▶ [BAGIAN LATIHAN]:
A – Salin kata demi kata bagian tulisan tentang HMI yang dimulai dari "Oleh : Ahlan" dan berakhir pada "campur soal HMI.".
B – Sebutkan semua tingkat kepengurusan HMI yang tonggak kepemimpinannya, menurut tulisan tentang HMI, seharusnya diisi oleh kader-kader milenial.
C – Teruskan tulisan tentang HMI setelah kalimat terakhirnya.

▶ [POTONGAN DOKUMEN]:
•••••

Oleh : Ahlan Mukhtari Soamole*
Sudah semestinya kader-kader Himpunan mahasiswa Islam mengambil sikap tak sekedar merespon namun ketegasan dalam mengembalikan HMI pada khittah perjuangannya dinamis. Seyogyanya kader-kader milineal mengisi tonggak kepemimpinan komisariat, korkom, Badko maupun PB HMI. HMI bukan organisasi berlagak elitis, HMI adalah organisasi perjuangan dikendalikan oleh mahasiswa, bukan pejabat atau turut pihak 'keamanan negara' ikut campur soal HMI.
Bila masih ada sikap dan watak HMI elitis kerap merawat kemapanan maka seluruh kader perlu mengambil sikap penyelamatan sesungguhnya. Kader usia lanjut di HMI hanya akan menjadi kaum tangan-tangan teknokrat. Dan kerap merayakan selebrasi politik dengan kekuasaan investor politik parlemen. Tak khayal jika hari ini HMI mengalami kemunduran dalam menegakkan khitah perjuangan untuk menegakkan syariat Islam, menyoal agenda keummatan yakni terciptanya masyarakat adil dan makmur.Â
Problematika negara luput dari pendalaman perjuangan HMI seolah HMI hanya simbol bagi segelintir oknum menjadikan HMI sebagai wadah merawat kemapanan dan kehidupan elit. Kasus-kasus korupsi , kebijakan-kebijakan pemerintah pro pasar bebas, kerusakan lingkungan, rakyat termarjinalkan dari pembangunan suatu wilayah, toh HMI luput dari perjuangan itu. Penulis merasakan sendiri semenjak LK1 di Komisariat Teknik salah satu cabang di Makassar, sikon dinamika HMI selama pengkaderan hingga berproses beberapa tahun kemudian segala kegiatan dihendel oleh senior seolah segala kemerdekaan manusia hanya milik senior (kakanda) nyatanya hampir semua kader HMI merasakan hal serupa. HMI dibuat sebagai tempat mengaduh nasib, beruntung bisa menjadi kaya, tak beruntung menjadi kader biasa saja.Â
Praktik HMI semakin jauh dari nilai-nilai perjuangan sebagaimana telah diformulasikan oleh Nurcholis Madjid prinsip mendasarnya adalah keimanan, keIlmuan. Dan keamalan. Praktek Hmi saat ini memaknai keImanan secara pragmatis, beriman manakala memberikan keuntungan. Sebagian kader HMI beriman kepada kemapanan. Dan pejabat dekat dengannya. Keilmuan untuk kepentingan, basis NDP khususnya keilmuan kini dijadikan tools praktis politik retoris di lingkar kekuasaan elit. Keamalan minim tak ada prinsip persatuan dan persaudaraan munculnya ragam dualisme kepengurusan dari tingkat PB hingga komisariat sebab tak ada keikhlasan menjadi prasyarat untuk beramal akhirnya, mudah diadudomba karena tak memiliki prinsip nilai-nilai perjuangan sesunggunya. NDP diakumulasi terdapat 3 kualitas, kualitas Iman, ilmu dan amal semestinya menjadi kompas kader HMI di mana saja terhadap kegiatan apa pun dilakukan secara konstruktif.

•••••

▶ [DATA]:
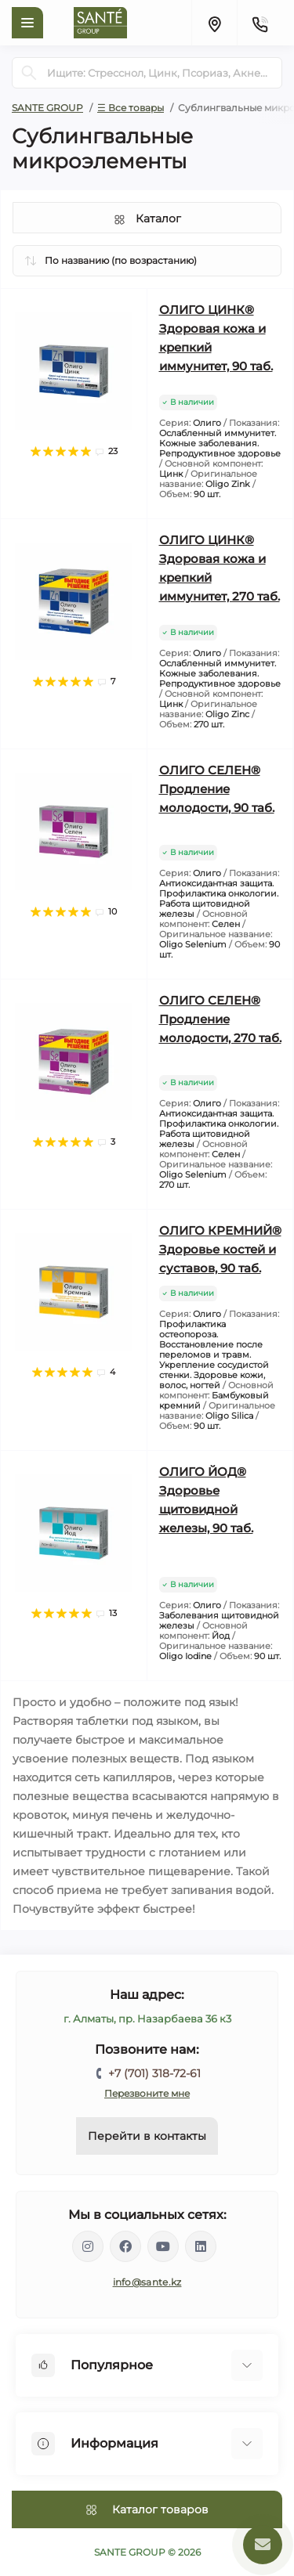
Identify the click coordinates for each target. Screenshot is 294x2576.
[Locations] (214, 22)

•••••

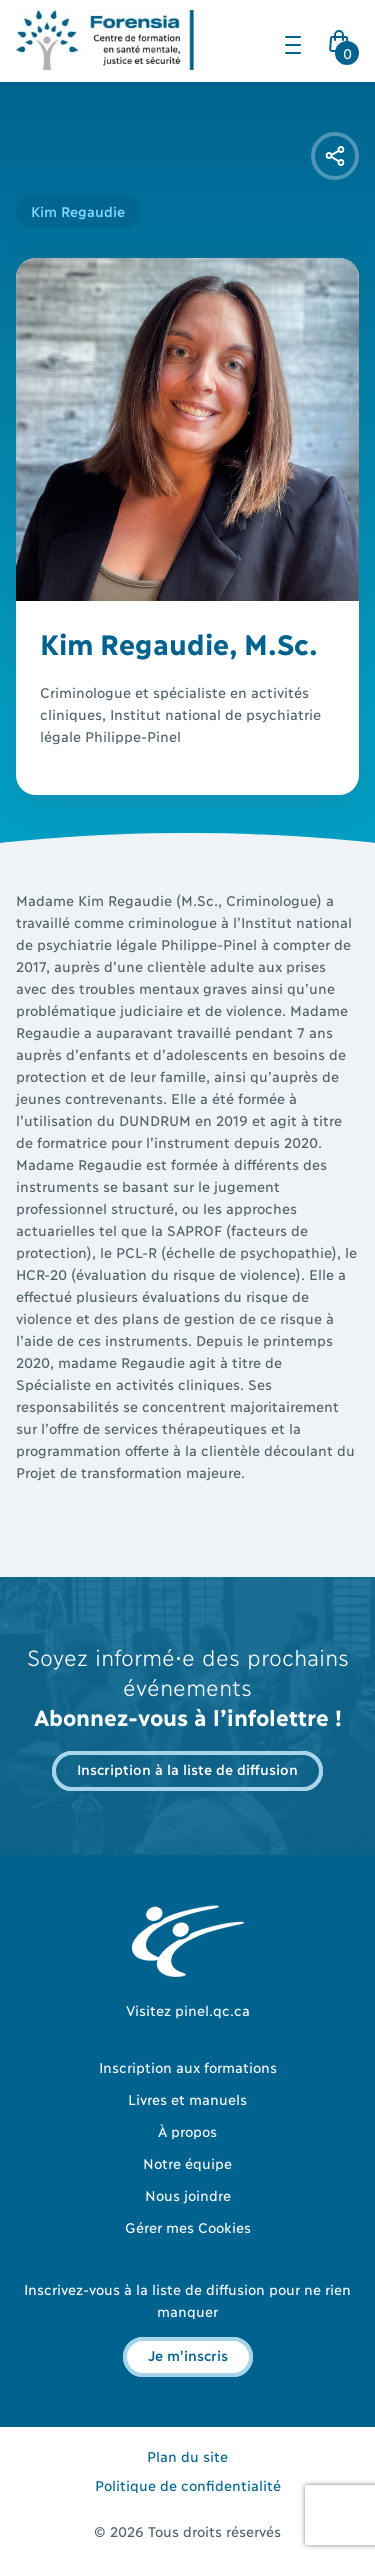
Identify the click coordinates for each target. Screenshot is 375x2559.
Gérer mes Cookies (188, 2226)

•••••

▶ [JAWABAN LATIHAN]:
A –
Oleh : Ahlan Mukhtari Soamole*
Sudah semestinya kader-kader Himpunan mahasiswa Islam mengambil sikap tak sekedar merespon namun ketegasan dalam mengembalikan HMI pada khittah perjuangannya dinamis. Seyogyanya kader-kader milineal mengisi tonggak kepemimpinan komisariat, korkom, Badko maupun PB HMI. HMI bukan organisasi berlagak elitis, HMI adalah organisasi perjuangan dikendalikan oleh mahasiswa, bukan pejabat atau turut pihak 'keamanan negara' ikut campur soal HMI.

B –
- komisariat
- korkom
- Badko
- PB HMI

C –
Organisasi HMI didirikan pada 5 Februari 1947 sudah 74 tahun organisasi didirikan mulanya identik dengan kaum intelektualis, cendekiawan, aktivis merawat idealisme dan intelektualisme sehingga minim kemapanan. Kader HMI sebagaimana Prof Lafran Pane karakteristik kader sederhana (tak elitis) namun pikiran dan tindakan bisa mengguncang kekuasaan. Tak mudah disusupi ataupun dikelabui, kader berpinsip selalu menjaga diri dari politik praktis. HMI pada mulanya tak mudah diobrak abrik oleh rezim, mulanya mandiri dengan idealisme. Saya tak dapat membayangkan bila HMI pada masa berdiri awal mula, Lafran Pane dn 14 tokoh lainnya selalu mengandalkan proposal. Dan bantuan dana dari pemerintah setiap kegiatan ratusan juta, saya berkeyakinan tokoh seperti Professor Lafran Pane tak mungkin melakukan hal seperti itu sebagaimana dipraktekan oknum-oknum kader saat ini.
*Ditulis oleh Ahlan Mukhtari Soamole (Penulis adalah kader HMI Cabang Makassar)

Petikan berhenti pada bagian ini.